At Jefferson Davis, I also met a girl named Betsy, who would become my very best friend for many years. Betsy was not in my homeroom class but she was in my social studies class; remember my homeroom teacher and social studies teacher were one and the same. Betsy and I managed to get into our share of trouble, being sent to the office and getting paddled; back in those days they still meted out physical punishment, a treat I truly think should be brought back to schools now-I think it would solve a lot of problems and save much heartache for parents who do not punish their own children when they should, the Bible says, “spare the rod and spoil the child”, but of course, this is for another Dr. Phil episode as I like to say!

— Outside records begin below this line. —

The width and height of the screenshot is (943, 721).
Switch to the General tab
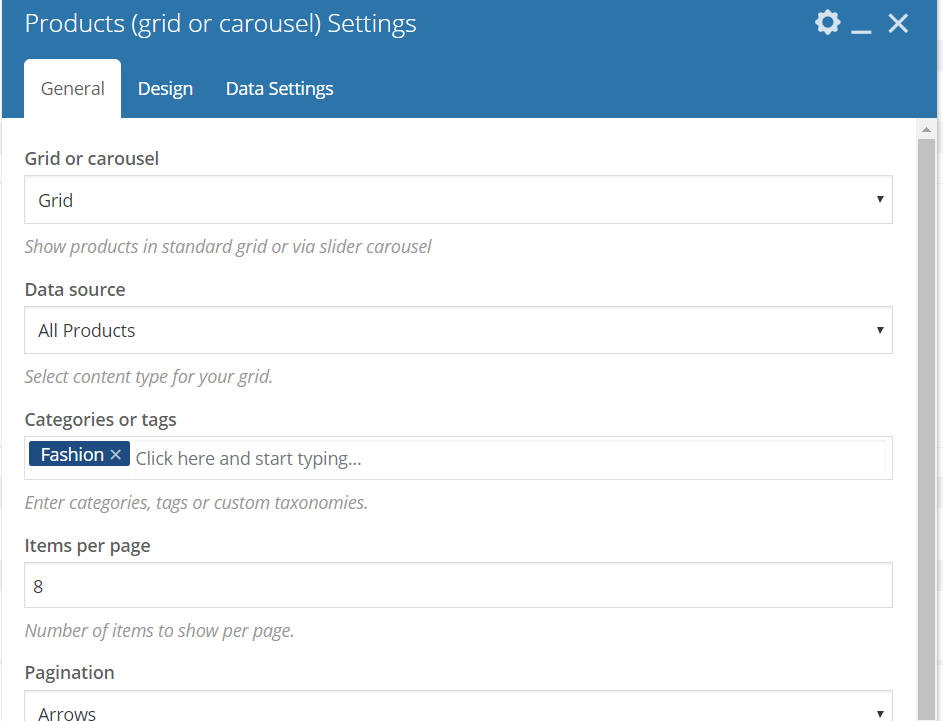72,88
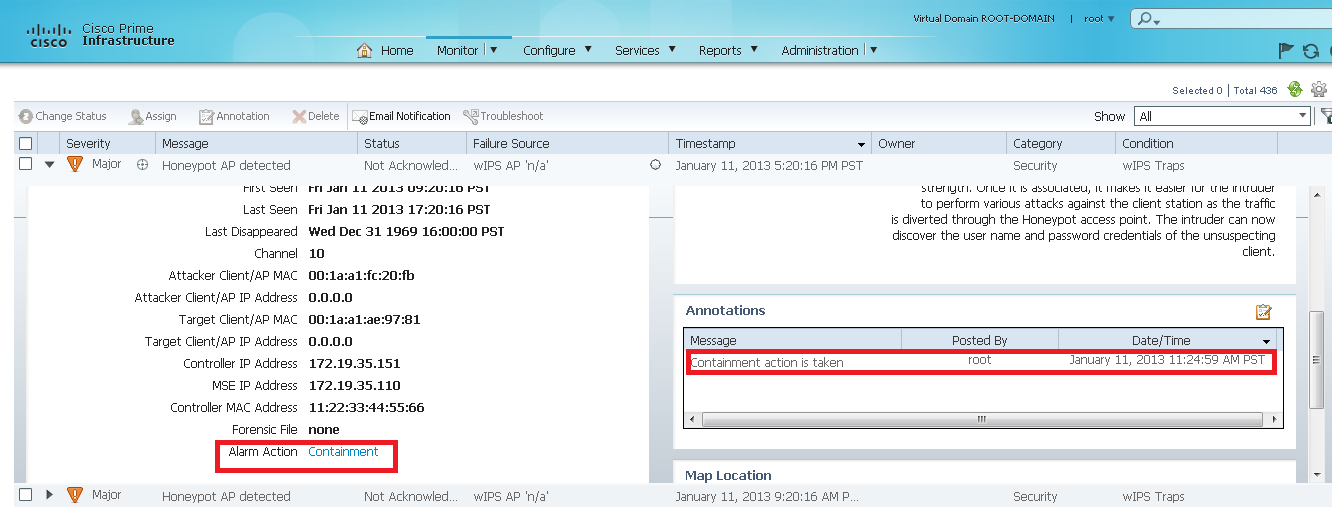Screen dimensions: 1332x507
Task: Click the crosshair icon beside Major severity
Action: [x=142, y=165]
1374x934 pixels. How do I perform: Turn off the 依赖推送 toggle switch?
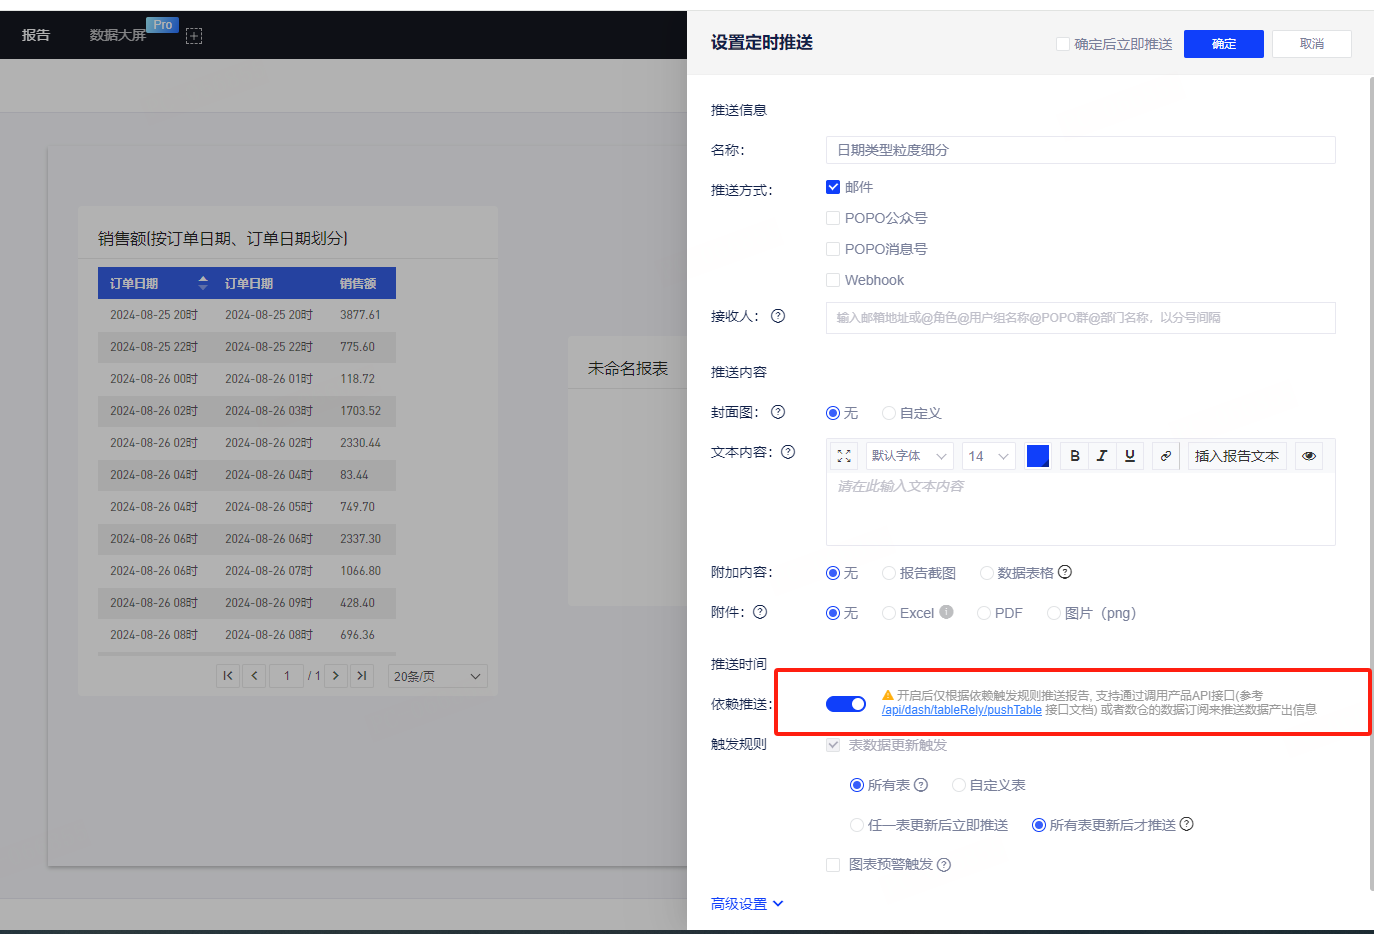[846, 704]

As we were walking to lunch, Betsy and I would love to pound on the windows of classrooms we were passing by and then duck. On more than one occasion this got us sent to the principle’s office. I also remember one time our teacher had invited in a special guest speaker. Please don’t ask who it was or what the topic was about-I didn’t care then and I certainly don’t now. At this time I was starting to develop quite the sense of humor, as many hurting people do, I guess to hide the pain. While this man was trying to speak Betsy and I were talking and laughing, disturbing the class and this man’s discussion. Our teacher came up behind us, teeth clenched and said something to the effect that if she could grab us up by our shirt collars without causing a disturbance she would do so and told us to shut up. Now, when we were sent to the office for the window knocking, we were always sent by the teacher of that classroom, not our teacher, but for all the aggravation I would cause in her homeroom and social studies class, she never sent me to the office or really did much of anything, it truly was a mystery to me.
It stayed a mystery for many years when after I had already graduated high school and my dad said to me, “Hey do you remember Miss. So and So from junior high?” He was talking about THAT PARTICULAR teacher! He said, “yeah I met her at Reggie’s and dated her for a while; she told me she had you in her class.”!!! Mystery solved! No wonder I never got in any trouble-she didn’t want to get her boyfriends daughter in trouble! Yep, this is a LOL moment people!! With all due respect she always reminded me of Miss Piggy, literally, she looked like Miss Piggy to me! I don’t think they dated very long, but I found out that my mom knew about her, but in her true denial form she said that my dad just dated the teacher to make her jealous. It could be true, who knows.
This behavior, The Chase, went on for several years between my parents. Now there was no physical violence in the home but a new situation emerged-underage children being left alone at home!